[Stored entries]
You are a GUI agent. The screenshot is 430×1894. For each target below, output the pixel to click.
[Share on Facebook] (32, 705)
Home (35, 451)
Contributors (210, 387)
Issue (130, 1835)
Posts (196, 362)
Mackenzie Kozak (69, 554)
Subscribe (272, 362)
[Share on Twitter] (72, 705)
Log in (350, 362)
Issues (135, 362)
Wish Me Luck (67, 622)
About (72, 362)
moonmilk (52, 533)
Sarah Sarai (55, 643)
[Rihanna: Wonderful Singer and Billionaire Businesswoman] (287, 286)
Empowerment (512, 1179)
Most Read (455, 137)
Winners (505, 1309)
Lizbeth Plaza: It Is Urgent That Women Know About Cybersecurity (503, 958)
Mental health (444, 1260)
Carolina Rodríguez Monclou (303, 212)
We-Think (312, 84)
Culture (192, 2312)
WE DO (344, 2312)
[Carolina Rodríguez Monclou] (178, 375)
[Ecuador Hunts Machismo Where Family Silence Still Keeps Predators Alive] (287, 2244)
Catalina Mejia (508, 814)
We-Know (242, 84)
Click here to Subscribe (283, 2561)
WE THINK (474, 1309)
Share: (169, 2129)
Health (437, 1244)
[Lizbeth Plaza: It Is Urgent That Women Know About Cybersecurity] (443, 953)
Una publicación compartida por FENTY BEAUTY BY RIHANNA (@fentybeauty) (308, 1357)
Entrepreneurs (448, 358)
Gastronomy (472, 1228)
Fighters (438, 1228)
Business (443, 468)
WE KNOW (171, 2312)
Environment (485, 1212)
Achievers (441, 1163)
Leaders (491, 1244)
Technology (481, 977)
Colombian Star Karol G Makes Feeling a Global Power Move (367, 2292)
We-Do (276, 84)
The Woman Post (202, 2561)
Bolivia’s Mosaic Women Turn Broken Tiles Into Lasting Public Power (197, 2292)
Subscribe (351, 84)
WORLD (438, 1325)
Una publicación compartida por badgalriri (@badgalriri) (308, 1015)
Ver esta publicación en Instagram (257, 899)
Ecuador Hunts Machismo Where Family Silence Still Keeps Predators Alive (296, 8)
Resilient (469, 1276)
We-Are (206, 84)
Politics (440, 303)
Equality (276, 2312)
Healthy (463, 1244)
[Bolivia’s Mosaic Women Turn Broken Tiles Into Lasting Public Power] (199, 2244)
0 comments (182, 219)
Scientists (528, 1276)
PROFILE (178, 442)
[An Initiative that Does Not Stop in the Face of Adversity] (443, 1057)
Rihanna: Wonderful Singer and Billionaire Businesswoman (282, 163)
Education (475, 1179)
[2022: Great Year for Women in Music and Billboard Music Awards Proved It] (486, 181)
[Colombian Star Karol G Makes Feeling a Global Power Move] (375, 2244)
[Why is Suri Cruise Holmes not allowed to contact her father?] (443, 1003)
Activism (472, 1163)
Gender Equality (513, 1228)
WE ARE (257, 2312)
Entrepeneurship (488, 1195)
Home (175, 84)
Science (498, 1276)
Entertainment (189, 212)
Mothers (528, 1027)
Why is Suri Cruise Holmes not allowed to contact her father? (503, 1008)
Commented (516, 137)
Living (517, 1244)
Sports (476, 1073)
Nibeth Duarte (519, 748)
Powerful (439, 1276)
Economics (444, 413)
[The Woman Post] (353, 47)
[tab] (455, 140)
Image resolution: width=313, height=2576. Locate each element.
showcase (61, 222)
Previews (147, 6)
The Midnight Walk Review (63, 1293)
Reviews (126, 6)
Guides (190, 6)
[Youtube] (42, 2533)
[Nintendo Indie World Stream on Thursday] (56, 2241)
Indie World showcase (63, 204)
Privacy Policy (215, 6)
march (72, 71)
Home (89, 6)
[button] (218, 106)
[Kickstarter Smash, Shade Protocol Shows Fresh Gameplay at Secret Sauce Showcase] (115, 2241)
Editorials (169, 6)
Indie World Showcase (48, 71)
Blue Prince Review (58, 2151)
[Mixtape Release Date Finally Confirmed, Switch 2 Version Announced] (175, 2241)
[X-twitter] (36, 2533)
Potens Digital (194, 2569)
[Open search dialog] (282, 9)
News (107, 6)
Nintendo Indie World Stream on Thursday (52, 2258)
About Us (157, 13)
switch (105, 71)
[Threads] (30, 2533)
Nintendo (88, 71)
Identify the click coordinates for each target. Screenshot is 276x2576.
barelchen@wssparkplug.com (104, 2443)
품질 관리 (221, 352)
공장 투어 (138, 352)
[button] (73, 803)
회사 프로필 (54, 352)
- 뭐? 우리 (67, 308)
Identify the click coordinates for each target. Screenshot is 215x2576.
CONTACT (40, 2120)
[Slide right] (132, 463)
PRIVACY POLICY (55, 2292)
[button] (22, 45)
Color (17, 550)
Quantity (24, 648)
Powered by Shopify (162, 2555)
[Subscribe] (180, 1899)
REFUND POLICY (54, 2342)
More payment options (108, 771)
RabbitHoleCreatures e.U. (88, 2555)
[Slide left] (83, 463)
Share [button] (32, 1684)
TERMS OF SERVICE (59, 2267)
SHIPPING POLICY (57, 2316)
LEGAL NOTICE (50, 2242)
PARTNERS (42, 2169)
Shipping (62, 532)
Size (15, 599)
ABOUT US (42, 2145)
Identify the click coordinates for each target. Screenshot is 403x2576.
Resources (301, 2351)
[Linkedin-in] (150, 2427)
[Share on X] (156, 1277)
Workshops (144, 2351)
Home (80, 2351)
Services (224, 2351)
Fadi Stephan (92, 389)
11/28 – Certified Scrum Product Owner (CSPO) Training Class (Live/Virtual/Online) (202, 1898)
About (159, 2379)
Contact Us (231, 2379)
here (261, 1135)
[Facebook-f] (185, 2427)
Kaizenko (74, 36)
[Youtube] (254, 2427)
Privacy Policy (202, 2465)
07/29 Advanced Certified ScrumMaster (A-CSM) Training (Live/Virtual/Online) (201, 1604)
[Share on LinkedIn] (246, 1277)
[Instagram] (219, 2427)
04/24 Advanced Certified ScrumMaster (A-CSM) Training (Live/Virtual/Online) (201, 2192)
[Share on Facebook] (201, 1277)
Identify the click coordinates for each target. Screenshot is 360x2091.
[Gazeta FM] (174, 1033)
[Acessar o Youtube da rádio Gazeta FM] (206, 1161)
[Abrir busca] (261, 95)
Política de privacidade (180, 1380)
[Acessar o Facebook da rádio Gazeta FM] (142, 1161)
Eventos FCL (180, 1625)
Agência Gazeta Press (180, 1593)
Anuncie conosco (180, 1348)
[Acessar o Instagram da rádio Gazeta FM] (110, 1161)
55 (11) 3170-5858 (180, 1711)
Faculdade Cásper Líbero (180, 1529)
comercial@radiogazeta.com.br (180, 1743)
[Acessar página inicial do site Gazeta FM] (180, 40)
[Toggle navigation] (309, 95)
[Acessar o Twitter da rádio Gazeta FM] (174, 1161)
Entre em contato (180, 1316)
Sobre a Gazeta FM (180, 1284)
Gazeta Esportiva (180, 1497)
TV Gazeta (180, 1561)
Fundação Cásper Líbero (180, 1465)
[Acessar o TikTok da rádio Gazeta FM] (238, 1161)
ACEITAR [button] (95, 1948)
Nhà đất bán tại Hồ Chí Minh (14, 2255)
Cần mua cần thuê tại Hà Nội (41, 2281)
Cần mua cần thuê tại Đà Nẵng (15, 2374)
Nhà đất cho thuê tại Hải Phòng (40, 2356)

— Your assignment —
Copy out, from the records above, every line that holds the string "each".

— Task response —
You are a GUI agent. The screenshot is 430×1894. For each target below, output the pixel to click.
Image resolution: width=313, height=2576. Locate each element.
Identify the click coordinates for each target. Screenshot is 276x2576.
Identify the click coordinates for each target. Screenshot is 215x2576.
Identify the click coordinates for each target. Screenshot is 403x2576.
Identify the click coordinates for each target. Screenshot is 360x2091.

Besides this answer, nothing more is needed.